# Counterfactual computation

• posted

My attention was drawn (by George, thanks!) to Kwiat's web page below:

I found a paragraph about "Counterfactual Computation" in there, near the end. I cite: "... one can perform a measurement on a quantum computer and obtain information about the solution to a problem without the computer actually running". It's not even a first-of-April article and they even managed to get it published in Nature.

I suppose that if it doesn't need to be run, it doesn't need to exist at all. Their funding money can be cut, too.

Jeroen Belleman

• posted

On a sunny day (Fri, 24 May 2019 11:41:40 +0200) it happened Jeroen Belleman wrote in :

It is not the only weird statement I have come across about 'quantum'.

Well as long as we 'photon', 'spooky action at a distance', 'more or less dead cats', and have supper and positions, OK I have stated in an other group that it feels to me like a big hoax.

Unbreakable encryptions, sometimes I wonder.. maybe it is me not understanding something basic, but in my not so humble opinion things went already wrong with the Copenhagen conference. Copenhagen Interpretation.

I have given this joke several times, regarding the math working out, this was in 2013: QM is and always will be mathematical probabilities. It has nothing to do with reality.

Three scientist, after working on QED for years, where admitted to the mad house. One day, after years of treatment, doctor decided to test if they were ready to be let lose in society again. He called them into his office, asked a few simple questions: He asked the first one: "How much is 3 + 5?" "August" answered the first one.
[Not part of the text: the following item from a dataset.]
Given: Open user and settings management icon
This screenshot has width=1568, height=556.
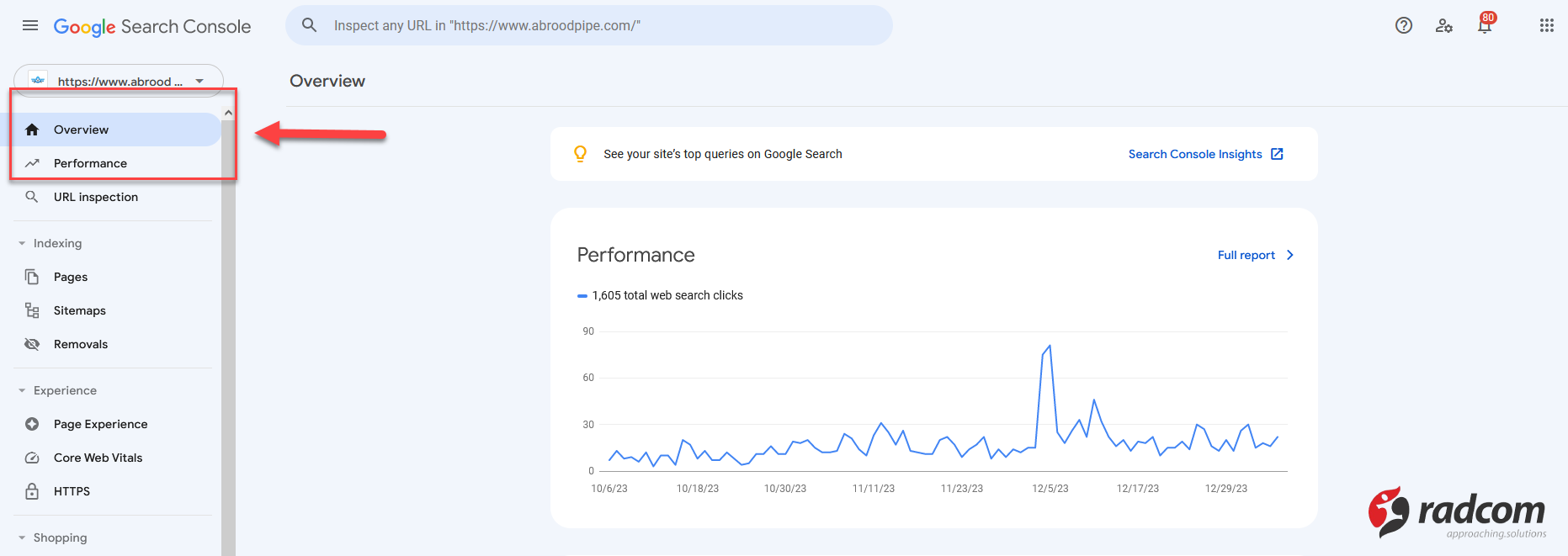Looking at the screenshot, I should [1443, 25].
The doctor replied, "Wrong, you have to stay a bit longer."

Then he asked the second one: "How much is 15 + 4?" "January" was the reply. "Wrong", doctor said, "You have to stay a bit longer too."

Finally he asked the last one: "How much is 4 x 7?" "28" the third one replied. "Correct", the doctor said, "You are cured, you can leave.".

While guiding the third one out of the gate of the madhouse, doctor had some doubts. "How did you arrive at that number 28 he asked?"

"Simple", answered the third one, "I multiplied August with January".

And there, but for fortune, go today's scientists.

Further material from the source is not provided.